1. Mientras en la santa vigilia de Pentecostés, Gertrudis oraba con mayor devoción en el Oficio, para prepararse a la llegada del Espíritu Santo, oyó en espíritu al Señor que le decía con dulcísima ternura: “Recibiréis la fuerza del Espíritu Santo que vendrá sobre vosotros[1]. Sintiendo admirable suavidad al oír estas palabras, comenzó a reflexionar con abatimiento sobre su indignidad. Le parecía que por el recuerdo de su indignidad se hacía como un pozo en su corazón, tanto más profundo cuanto más despreciable se consideraba. Entonces, del corazón melifluo de Hijo de Dios, a semejanza de un panal de miel, brotaba como una vena purísima, que, destilando lentamente en el fondo de su corazón, lo llenaba hasta desbordar. En esto entendió que se significaba la suavidad del Espíritu Paráclito, que por el corazón del Hijo de Dios se infunde suavemente en el corazón de los elegidos. Entonces el Hijo de Dios bendijo con su deífica mano aquel fondo rebosante, a semejanza de la fuente bautismal, para que, cuantas veces aquella alma entrara en ella, pudiera salir purificada de toda mancha.
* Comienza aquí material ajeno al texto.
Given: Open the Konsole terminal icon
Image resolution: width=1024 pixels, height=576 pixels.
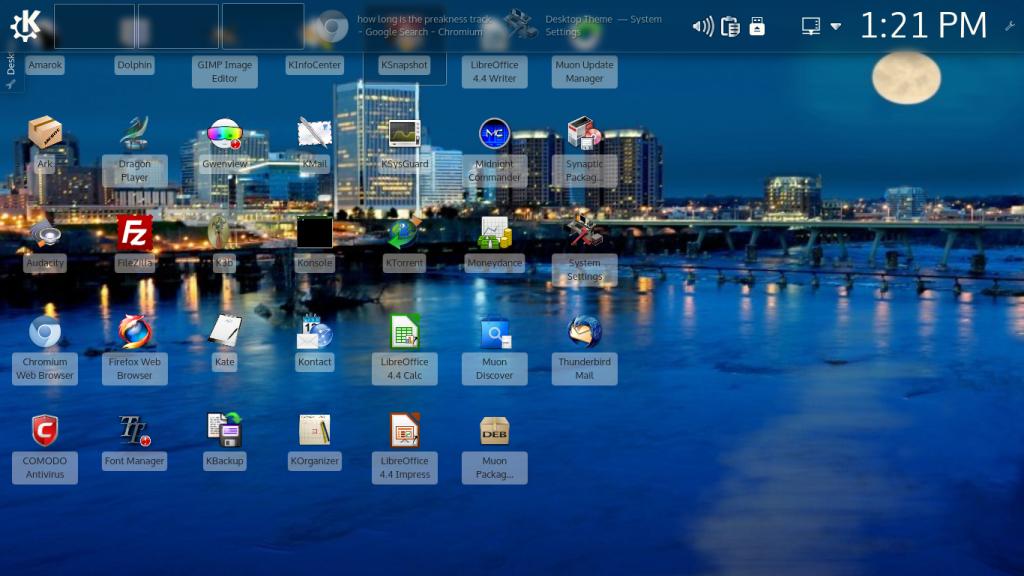Looking at the screenshot, I should (x=314, y=233).
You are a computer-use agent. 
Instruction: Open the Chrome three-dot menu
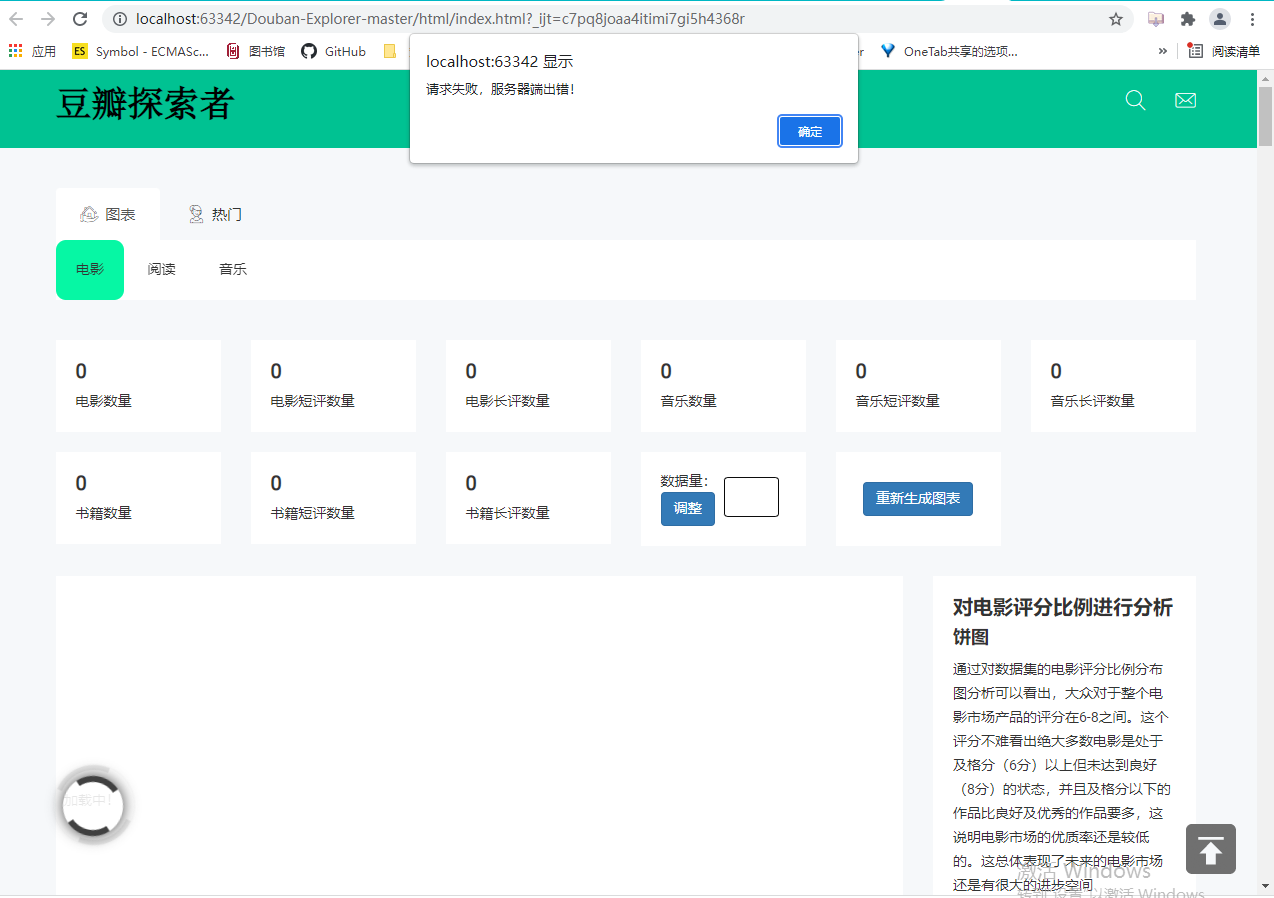pyautogui.click(x=1252, y=19)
2. Mientras se gozaba de que le fuera dada esta saludable gracia de bendición, dijo al Señor: “He aquí, Señor mío, que yo, pecadora e indigna, confieso con dolor que -¡ay de mí!- por humana fragilidad he pecado muchas veces contra tu divina Omnipotencia; también pequé de distintas maneras por ignorancia contra tu divina Sabiduría, y de muchos modos me airé maliciosamente contra tu inestimable Benignidad. Por tanto, Padre de las misericordias[2], ten misericordia de mí y dame de tu Omnipotencia, fuerzas para resistir a todo lo que te sea contrario; de tu inescrutable Sabiduría, concédeme prevenir con cautela todo lo que en mí pueda ofender los ojos de tu pureza; y de la superabundancia de tu Bondad, concédeme adherirme a ti con tan estable fidelidad, que no disienta nunca, en lo más mínimo, de tu voluntad”.
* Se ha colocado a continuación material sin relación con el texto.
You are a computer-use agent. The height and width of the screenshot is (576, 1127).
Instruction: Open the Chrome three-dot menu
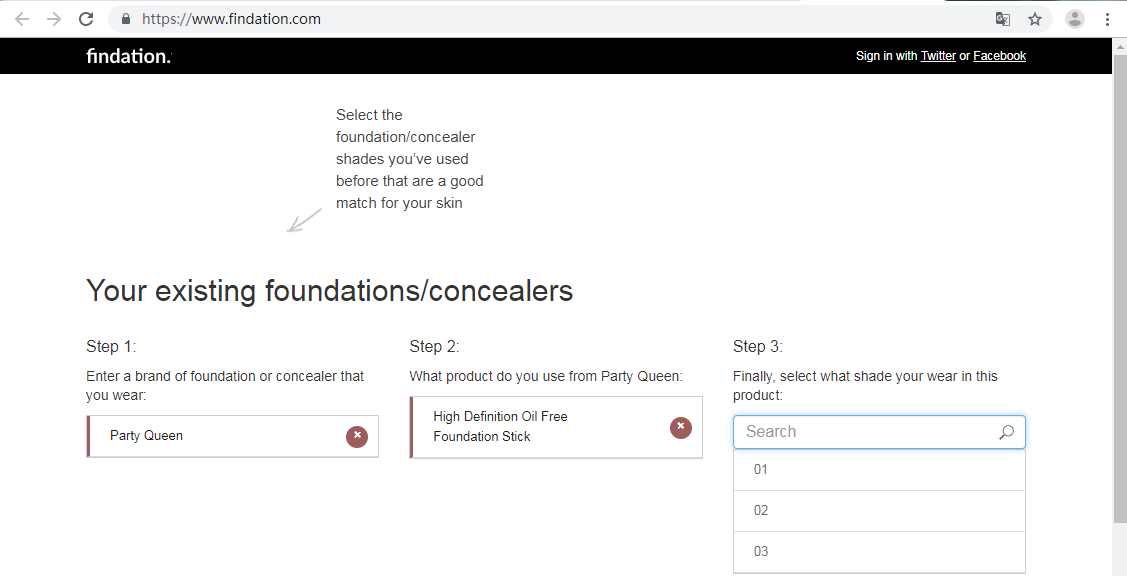[x=1107, y=19]
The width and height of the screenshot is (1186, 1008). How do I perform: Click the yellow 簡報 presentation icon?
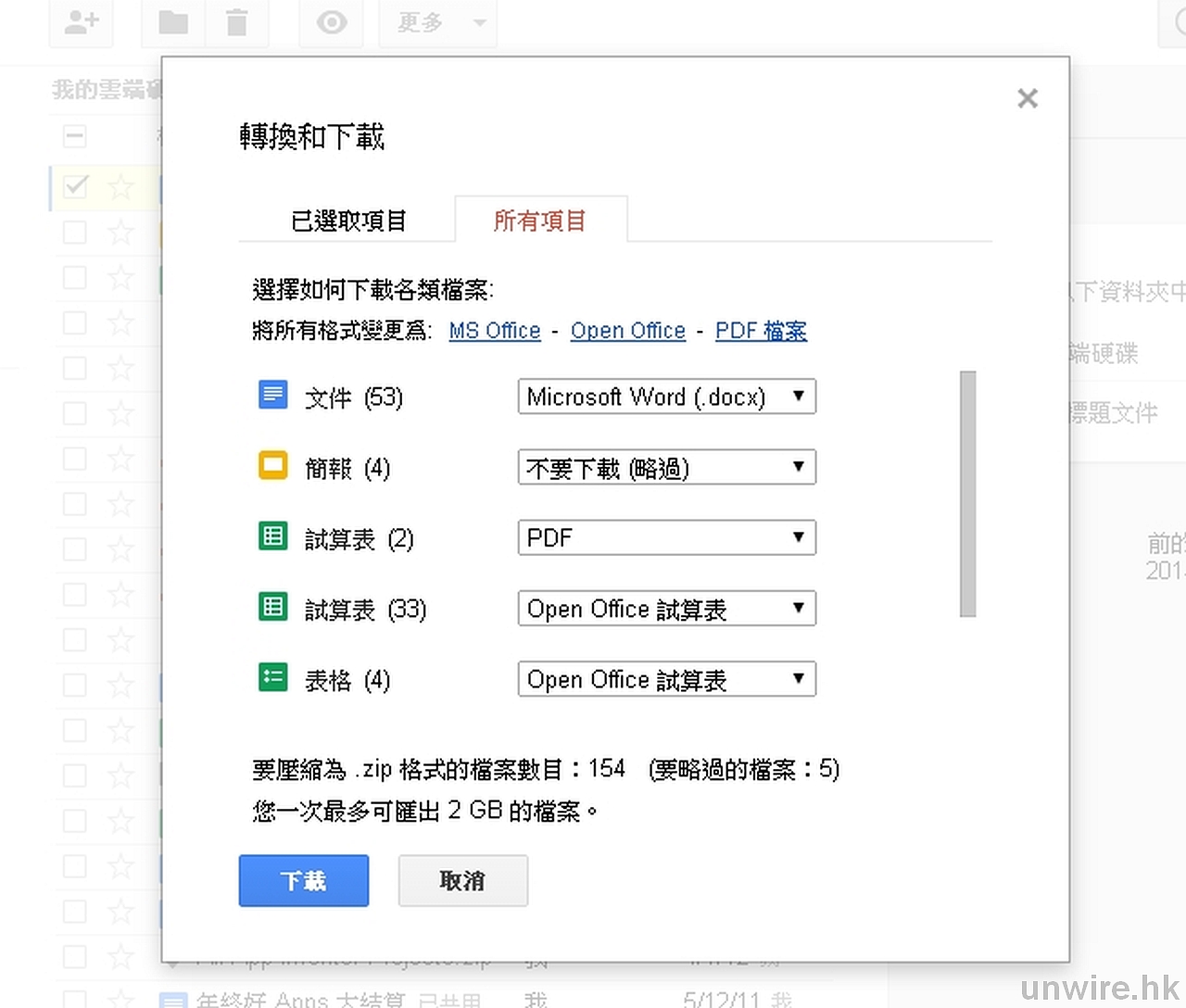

3. Mientras decía estas palabras le parecía como que era sumergida en aquel fondo para ser regenerada. Volviendo, después de un rato, apareció más blanca que la nieve, purificada ya de toda mancha de pecado. Presentada de esta manera ante la divina majestad, se encomendaba al patrocinio de todos los santos, como se suele encomendar a los recién bautizados a sus padrinos, deseando y exhortando a todos que oraran por ella.
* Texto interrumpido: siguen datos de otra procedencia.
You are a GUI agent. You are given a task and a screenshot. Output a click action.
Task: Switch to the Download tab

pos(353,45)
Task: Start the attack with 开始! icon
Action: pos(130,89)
Entonces se levantaron gozosos todos los santos y ofrecieron al Señor sus méritos en reparación de todas las negligencias e indigencias de ella. Adornada maravillosamente con esos méritos, el Señor, tomándola con ternura, la colocó directamente frente a sí, de manera que exhalaba suavemente hacia su alma su divino aliento, y viceversa, él absorbía eficazmente en sí mismo el aliento del alma. Y le dijo el Señor: “Estas son mis delicias, en las que me deleito con los hijos de los hombres”[3]. Por el soplo del alma se indicaba su buena voluntad, y por el soplo del Señor, la condescendencia de la bondad divina que se digna aceptar la buena voluntad del alma. De este modo, el alma, descansando dulcemente entre los abrazos del Señor, como en una dulce espera, se debía preparar dignamente para recibir el Espíritu Santo.

4. Intentaba obtener del Señor por medio de oraciones especiales los siete dones del Espíritu Santo, y pedía en primer lugar el don de temor, con el cuál evitaría todos los males. Se le apareció el Señor, como plantando casi en el centro de su corazón un árbol hermoso. Parecía extender sus ramas y cubrir con ellas toda la pequeña habitación de su corazón. Tenía algunas espinas encorvadas de las que brotaban hermosísimas flores erguidas hacia arriba.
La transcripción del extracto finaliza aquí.